Mart ayı Kürdistan halkı açısından aynı zamanda yeni yaşamın doğuşu, sömürgeci egemenliklere karşı kahramanca direnişlerin ayıdır da. Modern Kürt hareketi ilk 1974 yılının Newroz günü kararlaştırılmıştır. 12 eylül faşizmine karşı ilk mücadele Amed zindanında 21 Mart’ta çağdaş Kawa Mazlum Doğan tarafından başlatılmıştır. Daha birçok kararlaşma ve direniş bu günde başlatılmıştır.
Kürt halkının zulme karşı uyanışının ve mücadelesinini tarihi genellikle yaklaşık 2 bin 700 yıl önce demirci Kawa’nın zalim Dehaq’a karşı zaferiyle başlatılır.Ve her 21 Mart o günden sonra Newroz bayramı olarak kutlanır.
Newroz bir yeni yaşam süreci olarak değerlendirilebilir.Yaşamın yeniden canlanması, boy vermesi bu ayda gerçekleşir. Yaşamın kutsallığı bu ayda; bu Mart ayıyla özdeşleşmiştir.

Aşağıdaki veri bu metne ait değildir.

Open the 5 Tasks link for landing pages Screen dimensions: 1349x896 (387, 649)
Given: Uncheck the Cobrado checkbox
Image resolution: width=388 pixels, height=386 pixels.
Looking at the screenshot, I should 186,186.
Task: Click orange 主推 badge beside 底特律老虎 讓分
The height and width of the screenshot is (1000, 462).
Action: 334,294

Mezopotamya’nın kadim topraklarında yeşeren ve canlanan yaşam komşu halklarla paylaşılmış, dünya halklarına armağan edilmiştir. Newroz coğrafyasında ilk tarım, ilk havancılık, ilk kentleşme, ilk ortaklaşma ve komünal yaşam halkların yaşamına yön vermiştir.

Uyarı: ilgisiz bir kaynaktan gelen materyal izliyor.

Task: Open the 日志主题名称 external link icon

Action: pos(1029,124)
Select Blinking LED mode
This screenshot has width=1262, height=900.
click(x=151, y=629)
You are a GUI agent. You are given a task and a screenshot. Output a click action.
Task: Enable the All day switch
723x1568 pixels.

Kadın burada yaşam adıyla özdeşleşmiştir. Bütün insanlık için ilk umut, ilk medeniyet tohumları buradan yayılmıştır.Ve Newroz’la Kürdistan toprakları insanlığın yeni yaşamına beşiklik etmiştir. Özgürlük hareketinin çıkışına kadar Newroz bayramı kırlarda piknik yapma, yeme içme biçiminde kutlanırken hareketin çıkışıyla birlikte Newroz’a siyasal bir içerik kazandırılmış ve direniş-kahramanlık anlamı yüklenmiştir.
Özellikle 1992-93 yılları Kürt halkının uyanışına paralel olarak ve anlamına uygun kutlamalarına vahşice saldırılar yapılmış ve yüzlerce Kürt katledilmiştir. Sadece ateşin etrafında halay çeken ve özgürlük çığlığı olan Newroz kana bulanmış, Cizre, Nusaybin, Gewer, Kızıltepe ve birçok yerde 21 Martlar’da katliamlar yapılmıştır. Katliamlarla sonuç alamadıklarında da utanmazca bakanlar, valiler, devlet erkanı ateşin üzerinde atlayarak Newroz’u özünden boşaltmak istemişlerdir.
2024 Newroz’u ise Kürt halkına dayatılan soykırımı tamamlanmak istendiği, tecritin dayanılmaz hale getirildiği bir süreçte kutlanıyor. Ayrıca bu yıl Newroz Kürt halkı açısından önemi bilinen yerel seçimlerin arefesinde kutlanıyor. Bu yıl Newroza katılımın düzeyi tecrit ve yerel seçimlerin sonucunu etkileyecektir. Bunun için bu yıl Newroz’un çok daha farklı sonuçları olacaktır. Kürt sorunun demokratik çözümüne açılacak yolun ilk çığlığı olması için katılım düzeyi çok önemlidir. Bu bilinçle Newroz kutlamalarına katılmak her Kürdün görevi olmalıdır.
Newroz halkı ayakta olacak ve Newroz partisi de Kuzey Kürdistan ve Türkiye’de yapılacak yerel seçimlere girecek. Dolayısıyla dünyanın en doğru, insani, demokratik paradigmasının pratikleşeceği sonuçlar her Kürdün amacı olmalıdır. Kürdistan’da ve Türkiye’de hiçbir farklı grup rejimin insafına bırakılmadan kapsayıcılıkla hareket edilmelidir. Böylece Kürt halkına karşı kullanılmaya açık kesimlere de gidilmelidir. Devletin halkları karşı karşıya getirmesi boşa çıkarılmalıdır.
Bir oy bir yaşamı doğurur, bir ölümü engeller. Bir oy bir damla kanın daha az akmasının yolunu açar. Bir oy tecritin kırılmasına ve Sayın Öcalan’ın fiziki özgürlüğüne hizmet eder ve dolayısıyla barışa ve Kürtlerin statü kazanmasına hizmet eder.
DEM Parti’nin yerel seçim eş başkan adayları Newroz adaylarıdır; bu bilinçle yaklaşılmalıdır.